Ruether's work has been influential in the field of feminist theology, influencing scholars such as Beverly Wildung Harrison, Pauli Murray, and Kwok Pui Lan.

== Personal life ==
She married Herman J. Ruether, a political scientist, in 1957, during her last year of college. In 2002, they co-authored the book The Wrath of Jonah: The Crisis of Religious Nationalism in the Israeli-Palestinian Conflict. They had three children together—two daughters and a son.

Reuther was a member of the Democratic Socialists of America.

== Honors and awards ==
In 1975, Ruether's book Faith and Fratricide: The Theological Roots of Anti-Semitism was a finalist for the National Book Awards in the category of Philosophy & Religion. In 1977, Ruether was installed as the Georgia Harkness Professor of Applied Theology at Garrett-Evangelical Theological Seminary. This made her the first woman to hold an endowed chair at the seminary, a position she would hold until her retirement in 2002. Ruether's graduate students collaborated to author and publish Voices of Feminist Liberation: Writings in Honor of Rosemary Radford Ruether in 2012 as a festschrift in honor of Ruether's 75th birthday.
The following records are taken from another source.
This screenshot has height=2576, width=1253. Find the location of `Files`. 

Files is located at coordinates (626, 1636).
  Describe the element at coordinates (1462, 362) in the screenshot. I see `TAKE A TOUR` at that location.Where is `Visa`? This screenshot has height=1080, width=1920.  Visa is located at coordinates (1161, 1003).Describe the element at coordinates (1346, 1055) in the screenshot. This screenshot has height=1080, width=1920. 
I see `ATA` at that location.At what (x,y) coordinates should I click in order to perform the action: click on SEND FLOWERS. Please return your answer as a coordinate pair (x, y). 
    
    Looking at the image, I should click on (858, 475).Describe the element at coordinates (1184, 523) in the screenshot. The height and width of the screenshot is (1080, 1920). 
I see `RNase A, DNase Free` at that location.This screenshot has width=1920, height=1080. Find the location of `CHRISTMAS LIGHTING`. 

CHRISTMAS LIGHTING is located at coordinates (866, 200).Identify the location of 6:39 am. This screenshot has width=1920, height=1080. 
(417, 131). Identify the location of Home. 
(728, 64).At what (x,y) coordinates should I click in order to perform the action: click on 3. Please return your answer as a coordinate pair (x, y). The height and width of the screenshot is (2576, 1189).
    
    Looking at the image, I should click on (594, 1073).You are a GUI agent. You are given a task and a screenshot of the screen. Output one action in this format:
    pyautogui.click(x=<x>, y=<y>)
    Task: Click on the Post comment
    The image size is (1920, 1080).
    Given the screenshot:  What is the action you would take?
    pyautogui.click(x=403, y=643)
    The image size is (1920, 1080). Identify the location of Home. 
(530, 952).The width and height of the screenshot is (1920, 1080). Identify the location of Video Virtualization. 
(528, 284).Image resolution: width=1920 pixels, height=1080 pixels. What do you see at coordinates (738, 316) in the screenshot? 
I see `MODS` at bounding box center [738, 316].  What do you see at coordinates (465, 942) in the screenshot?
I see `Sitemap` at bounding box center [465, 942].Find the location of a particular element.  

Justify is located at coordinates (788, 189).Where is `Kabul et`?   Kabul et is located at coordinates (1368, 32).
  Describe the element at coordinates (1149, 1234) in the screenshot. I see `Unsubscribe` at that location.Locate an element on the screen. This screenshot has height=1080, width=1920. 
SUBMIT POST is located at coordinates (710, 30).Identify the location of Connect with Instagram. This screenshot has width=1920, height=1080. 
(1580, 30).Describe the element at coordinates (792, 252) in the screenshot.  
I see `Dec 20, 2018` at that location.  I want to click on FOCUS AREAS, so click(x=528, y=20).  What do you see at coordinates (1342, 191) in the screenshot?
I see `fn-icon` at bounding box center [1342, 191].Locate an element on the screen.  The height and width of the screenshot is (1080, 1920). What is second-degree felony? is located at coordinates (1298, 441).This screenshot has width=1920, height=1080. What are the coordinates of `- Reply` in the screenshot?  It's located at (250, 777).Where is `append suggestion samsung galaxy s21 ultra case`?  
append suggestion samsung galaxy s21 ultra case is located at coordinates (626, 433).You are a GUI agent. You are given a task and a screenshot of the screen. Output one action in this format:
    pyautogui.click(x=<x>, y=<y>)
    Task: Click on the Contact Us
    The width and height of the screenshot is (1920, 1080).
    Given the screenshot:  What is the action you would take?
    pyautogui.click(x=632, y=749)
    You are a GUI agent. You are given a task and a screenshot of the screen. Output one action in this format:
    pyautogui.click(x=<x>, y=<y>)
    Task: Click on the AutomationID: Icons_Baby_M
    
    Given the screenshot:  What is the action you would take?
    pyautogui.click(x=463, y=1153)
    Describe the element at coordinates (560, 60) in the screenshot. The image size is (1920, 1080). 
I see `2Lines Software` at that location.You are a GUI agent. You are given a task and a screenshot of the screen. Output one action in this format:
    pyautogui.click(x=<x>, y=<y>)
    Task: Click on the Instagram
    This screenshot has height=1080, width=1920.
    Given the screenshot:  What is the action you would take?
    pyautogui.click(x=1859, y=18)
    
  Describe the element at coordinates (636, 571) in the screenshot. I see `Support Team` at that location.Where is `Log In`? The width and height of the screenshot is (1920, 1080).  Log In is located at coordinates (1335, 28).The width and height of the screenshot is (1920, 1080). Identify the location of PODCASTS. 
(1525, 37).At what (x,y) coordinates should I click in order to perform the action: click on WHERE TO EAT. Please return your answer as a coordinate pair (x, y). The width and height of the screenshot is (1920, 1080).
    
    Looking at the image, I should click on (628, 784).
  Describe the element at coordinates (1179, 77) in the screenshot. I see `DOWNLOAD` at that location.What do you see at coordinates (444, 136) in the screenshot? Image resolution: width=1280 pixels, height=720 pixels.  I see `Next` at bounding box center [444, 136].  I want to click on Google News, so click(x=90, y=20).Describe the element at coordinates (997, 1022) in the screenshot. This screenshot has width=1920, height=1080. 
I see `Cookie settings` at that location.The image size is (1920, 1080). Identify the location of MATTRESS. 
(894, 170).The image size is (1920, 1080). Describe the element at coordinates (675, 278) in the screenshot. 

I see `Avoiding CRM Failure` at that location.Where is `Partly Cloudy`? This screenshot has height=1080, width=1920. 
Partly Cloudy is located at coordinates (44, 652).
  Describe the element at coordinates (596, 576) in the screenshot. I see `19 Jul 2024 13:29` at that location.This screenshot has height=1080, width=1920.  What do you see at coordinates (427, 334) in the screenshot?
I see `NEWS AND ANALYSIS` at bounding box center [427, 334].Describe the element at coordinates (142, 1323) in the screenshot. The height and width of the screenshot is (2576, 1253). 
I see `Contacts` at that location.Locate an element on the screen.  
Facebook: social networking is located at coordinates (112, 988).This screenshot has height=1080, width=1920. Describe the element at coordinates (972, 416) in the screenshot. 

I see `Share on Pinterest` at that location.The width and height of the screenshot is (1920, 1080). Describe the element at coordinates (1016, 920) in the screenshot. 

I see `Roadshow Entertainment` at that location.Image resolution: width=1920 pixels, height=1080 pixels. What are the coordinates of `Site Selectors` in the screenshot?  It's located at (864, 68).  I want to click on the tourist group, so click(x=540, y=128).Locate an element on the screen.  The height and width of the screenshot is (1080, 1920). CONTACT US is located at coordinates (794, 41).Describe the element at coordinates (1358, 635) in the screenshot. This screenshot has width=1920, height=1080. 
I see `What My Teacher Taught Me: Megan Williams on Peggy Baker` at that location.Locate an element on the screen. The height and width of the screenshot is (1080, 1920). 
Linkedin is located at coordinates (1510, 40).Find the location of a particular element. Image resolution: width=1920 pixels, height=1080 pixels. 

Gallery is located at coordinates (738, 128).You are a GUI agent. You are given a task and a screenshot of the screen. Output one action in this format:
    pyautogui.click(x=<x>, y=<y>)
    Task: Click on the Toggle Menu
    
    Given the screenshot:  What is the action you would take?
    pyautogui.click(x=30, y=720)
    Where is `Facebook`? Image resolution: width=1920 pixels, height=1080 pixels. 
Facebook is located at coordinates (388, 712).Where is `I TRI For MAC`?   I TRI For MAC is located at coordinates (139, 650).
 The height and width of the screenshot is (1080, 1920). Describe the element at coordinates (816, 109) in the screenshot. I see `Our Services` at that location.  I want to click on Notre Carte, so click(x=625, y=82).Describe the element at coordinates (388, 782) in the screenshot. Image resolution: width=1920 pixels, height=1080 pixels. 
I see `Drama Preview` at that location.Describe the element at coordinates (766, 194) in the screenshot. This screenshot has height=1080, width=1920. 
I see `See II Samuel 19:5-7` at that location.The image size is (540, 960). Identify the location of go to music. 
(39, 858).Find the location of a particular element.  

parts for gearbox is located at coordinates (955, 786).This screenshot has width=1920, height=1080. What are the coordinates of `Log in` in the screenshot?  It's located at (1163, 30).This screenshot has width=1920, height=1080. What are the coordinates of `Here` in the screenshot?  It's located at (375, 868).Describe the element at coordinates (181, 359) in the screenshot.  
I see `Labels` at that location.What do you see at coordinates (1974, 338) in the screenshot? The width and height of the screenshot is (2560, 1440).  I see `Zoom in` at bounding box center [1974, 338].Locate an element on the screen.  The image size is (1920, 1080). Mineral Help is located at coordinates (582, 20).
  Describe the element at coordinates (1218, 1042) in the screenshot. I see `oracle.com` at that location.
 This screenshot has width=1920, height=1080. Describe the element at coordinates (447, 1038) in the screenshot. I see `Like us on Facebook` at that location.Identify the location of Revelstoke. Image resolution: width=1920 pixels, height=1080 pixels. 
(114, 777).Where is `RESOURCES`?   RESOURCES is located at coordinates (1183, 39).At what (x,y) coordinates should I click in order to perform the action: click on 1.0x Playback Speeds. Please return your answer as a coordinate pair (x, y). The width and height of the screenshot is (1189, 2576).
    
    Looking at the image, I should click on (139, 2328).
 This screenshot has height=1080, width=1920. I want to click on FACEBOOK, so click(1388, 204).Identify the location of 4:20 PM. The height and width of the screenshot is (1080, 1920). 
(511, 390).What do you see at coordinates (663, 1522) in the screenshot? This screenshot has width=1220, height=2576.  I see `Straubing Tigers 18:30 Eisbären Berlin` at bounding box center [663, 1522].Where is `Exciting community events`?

Ruether received at least fourteen honorary doctorate degrees. Garrett-Evangelical Theological Seminary later provided a partial list that spanned ten years and included Denison University, Ohio (1982) and St. Bernard Seminary, New York (1992). On January 22, 2000, Ruether received an honorary doctorate from the Faculty of Theology at Uppsala University, Sweden. In 2012, Ruether received an honorary Doctor of Humane Letters (LHD) degree from Whittier College.

== Selected writings ==
- The Church Against Itself. New York: 1967, Herder and Herder, ISBN 9780722005040
- Gregory of Nazianzus. Oxford: 1969, Oxford University Press, ISBN 9780198266198
- The Radical Kingdom, The Western Experience of Messianic Hope, New York: Paulist Press, 1970 ISBN 0809118602
- Faith and Fratricide: The Theological Roots of Anti-Semitism. New York 1974, Seabury Press, ISBN 978-0-8164-2263-0.
- "Courage as a Christian Virtue" in Cross Currents, Spring 1983, 8-16,
- Sexism and God-Talk: Toward a Feminist Theology, Beacon Press (1983) ISBN 0-8070-1205-X
- Gaia and God: An Ecofeminist Theology of Earth Healing, Harper-Collins (1994) ISBN 978-0-06-066967-6, ASIN 0-06-066967-5
- In Our Own Voices: Four Centuries of American Women's Religious Writing (ed. with Rosemary Skinner Keller), Harper-Collins (1996) ISBN 0-06-066840-7
- Women Healing Earth: Third World Women on Ecology, Feminism, and Religion. New York, March 1996, ISBN 978-1570750571
- Introducing Redemption in Christian Feminism (editor), Continuum (1998) ISBN 1-85075-888-3
- Christianity and Ecology, Rosemary Radford Ruether and Dieter T Hessel, eds, Harvard University Press, 2000 ISBN 0-945454-20-1
- Christianity and the Making of the Modern Family, Beacon Press (2001), ISBN 978-0807054079
- Fifth chapter of Transforming the Faiths of our Fathers: Women who Changed American Religion, edited by Ann Braude. (2004) ISBN 1403964602
- The Wrath of Jonah: The Crisis of Religious Nationalism in the Israeli-Palestinian Conflict, Augsburg Fortress (2002) ISBN 0-8006-3479-9
- Integrating Ecofeminism Globalization and World Religions, Rowman & Littlefield Publishers, Inc. (2005) ISBN 0-7425-3529-0
- Goddesses and the Divine Feminine: A Western Religious History, Berkeley and Los Angeles, 2005, University of California Press. ISBN 0-520-23146-5
- America, Amerikkka: Elect Nation & Imperial Violence, Equinox (2007) ISBN 1-84553-158-2
- Women and Redemption: A Theological History. Fortress Press. Minnesota, (2012), ISBN 978-0800629458
- My Quests for Hope and Meaning: An Autobiography. Wipf & Stock. Oregon (2013), ISBN 978-1620327128
- Feminism and Religion in the 21st Century: Technology, Dialogue, and Expanding Borders (ed. with Gina Messina-Dysert), Routledge (2014). ISBN 9780415831949.